The buildings, which will both be named after Mitchell, will allow the physics department to consolidate its labs and classrooms, which Fry says will improve classroom instruction.
“A key part of physics is good lecture demonstrations and it’s difficult to move demonstrations, so they’ve been cut way down,” Fry said. “That will all be rectified.”
Mitchell’s gift will allow the University to be more closely involved with the Giant Magellan Telescope, an instrument expected to make significant strides in the field of astronomy.
“We have now been able to infer the presence of planets that are in orbit around other stars, but with the Magellan Telescope, we will be able to block out the light from the star to see the planet,” Fry said.
In addition, the Department of Physics has begun hiring new faculty members, including Nobel Laureate Dudley Herschbach and U.S. National Academy of Sciences member Leonid Keldysh.
Freshman physics major Andrew Bradshaw said he believes the progress in the physics and astronomy programs will greatly enhance his education.

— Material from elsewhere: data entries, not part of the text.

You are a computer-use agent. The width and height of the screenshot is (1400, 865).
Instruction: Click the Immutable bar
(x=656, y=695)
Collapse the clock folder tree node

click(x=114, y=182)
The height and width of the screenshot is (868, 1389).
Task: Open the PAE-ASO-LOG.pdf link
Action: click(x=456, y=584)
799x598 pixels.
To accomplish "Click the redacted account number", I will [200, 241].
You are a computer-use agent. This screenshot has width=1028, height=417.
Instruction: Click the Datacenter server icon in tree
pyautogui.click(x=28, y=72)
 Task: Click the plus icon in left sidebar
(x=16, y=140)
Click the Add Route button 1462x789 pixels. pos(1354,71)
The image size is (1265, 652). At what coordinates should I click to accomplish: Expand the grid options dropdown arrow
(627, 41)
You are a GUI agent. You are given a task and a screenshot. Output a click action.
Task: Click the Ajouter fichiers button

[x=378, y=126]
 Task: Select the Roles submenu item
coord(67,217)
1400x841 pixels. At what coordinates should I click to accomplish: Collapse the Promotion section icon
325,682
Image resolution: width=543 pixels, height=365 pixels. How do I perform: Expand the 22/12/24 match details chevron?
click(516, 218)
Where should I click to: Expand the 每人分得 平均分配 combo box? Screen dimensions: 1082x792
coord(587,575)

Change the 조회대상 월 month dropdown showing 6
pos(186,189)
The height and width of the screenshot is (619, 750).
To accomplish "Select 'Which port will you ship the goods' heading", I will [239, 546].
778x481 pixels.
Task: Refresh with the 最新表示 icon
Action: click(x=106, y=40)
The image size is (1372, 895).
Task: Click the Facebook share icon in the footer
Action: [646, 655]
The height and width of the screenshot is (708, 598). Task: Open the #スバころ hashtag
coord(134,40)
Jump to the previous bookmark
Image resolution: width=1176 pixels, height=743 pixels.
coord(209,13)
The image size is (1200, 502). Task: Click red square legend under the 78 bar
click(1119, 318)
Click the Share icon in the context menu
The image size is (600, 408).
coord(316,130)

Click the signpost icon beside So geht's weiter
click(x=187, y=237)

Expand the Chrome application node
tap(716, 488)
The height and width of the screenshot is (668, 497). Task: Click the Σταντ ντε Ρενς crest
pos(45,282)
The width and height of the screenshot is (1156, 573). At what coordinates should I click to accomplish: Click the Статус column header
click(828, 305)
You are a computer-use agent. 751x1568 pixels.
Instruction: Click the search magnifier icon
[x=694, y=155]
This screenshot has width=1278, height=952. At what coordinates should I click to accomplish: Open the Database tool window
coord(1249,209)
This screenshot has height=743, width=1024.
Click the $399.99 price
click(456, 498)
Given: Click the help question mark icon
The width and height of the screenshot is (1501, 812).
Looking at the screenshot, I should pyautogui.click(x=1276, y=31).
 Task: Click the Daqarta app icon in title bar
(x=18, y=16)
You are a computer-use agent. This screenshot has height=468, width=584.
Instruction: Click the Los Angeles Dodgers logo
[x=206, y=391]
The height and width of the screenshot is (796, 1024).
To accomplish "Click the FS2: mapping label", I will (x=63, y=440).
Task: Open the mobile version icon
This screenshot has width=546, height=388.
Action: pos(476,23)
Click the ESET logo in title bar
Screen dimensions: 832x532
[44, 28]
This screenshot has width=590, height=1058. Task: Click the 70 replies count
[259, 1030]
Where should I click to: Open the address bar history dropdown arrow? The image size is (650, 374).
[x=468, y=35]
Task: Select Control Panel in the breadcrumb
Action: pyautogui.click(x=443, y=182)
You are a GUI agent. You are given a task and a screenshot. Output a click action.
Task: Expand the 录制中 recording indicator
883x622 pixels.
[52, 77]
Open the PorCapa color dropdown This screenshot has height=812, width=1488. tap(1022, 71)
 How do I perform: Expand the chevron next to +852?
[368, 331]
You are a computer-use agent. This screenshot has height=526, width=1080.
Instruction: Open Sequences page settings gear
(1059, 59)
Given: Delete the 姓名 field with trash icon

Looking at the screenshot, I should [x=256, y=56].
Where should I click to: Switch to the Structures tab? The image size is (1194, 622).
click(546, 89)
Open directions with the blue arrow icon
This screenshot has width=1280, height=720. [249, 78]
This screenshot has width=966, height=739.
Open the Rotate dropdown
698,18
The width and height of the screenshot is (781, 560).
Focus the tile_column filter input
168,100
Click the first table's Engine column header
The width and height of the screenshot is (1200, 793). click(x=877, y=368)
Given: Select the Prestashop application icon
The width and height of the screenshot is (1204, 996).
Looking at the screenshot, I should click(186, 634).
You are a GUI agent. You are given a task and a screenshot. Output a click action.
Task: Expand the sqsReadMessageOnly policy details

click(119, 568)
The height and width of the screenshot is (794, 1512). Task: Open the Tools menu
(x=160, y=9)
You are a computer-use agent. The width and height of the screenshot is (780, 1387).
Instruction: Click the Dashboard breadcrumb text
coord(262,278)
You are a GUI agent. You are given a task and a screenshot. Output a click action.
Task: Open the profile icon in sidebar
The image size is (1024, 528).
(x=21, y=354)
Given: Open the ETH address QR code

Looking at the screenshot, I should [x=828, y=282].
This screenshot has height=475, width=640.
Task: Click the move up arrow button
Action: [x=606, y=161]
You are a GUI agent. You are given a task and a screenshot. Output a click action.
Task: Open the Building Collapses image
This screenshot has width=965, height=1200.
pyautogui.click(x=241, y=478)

“I’m actually looking into astronomy as an extension, so it would be a great benefit to have those resources available,” Bradshaw said.
Everyone will benefit from the grant, said Don Curtis, assistant dean of liberal arts.
“Any time any of the colleges receives a gift, especially on the level of Mr. Mitchell’s, it benefits the University as a whole,” Curtis said.
For more information about other people and programs that help make Texas A&M University unique, visit thebatt.com.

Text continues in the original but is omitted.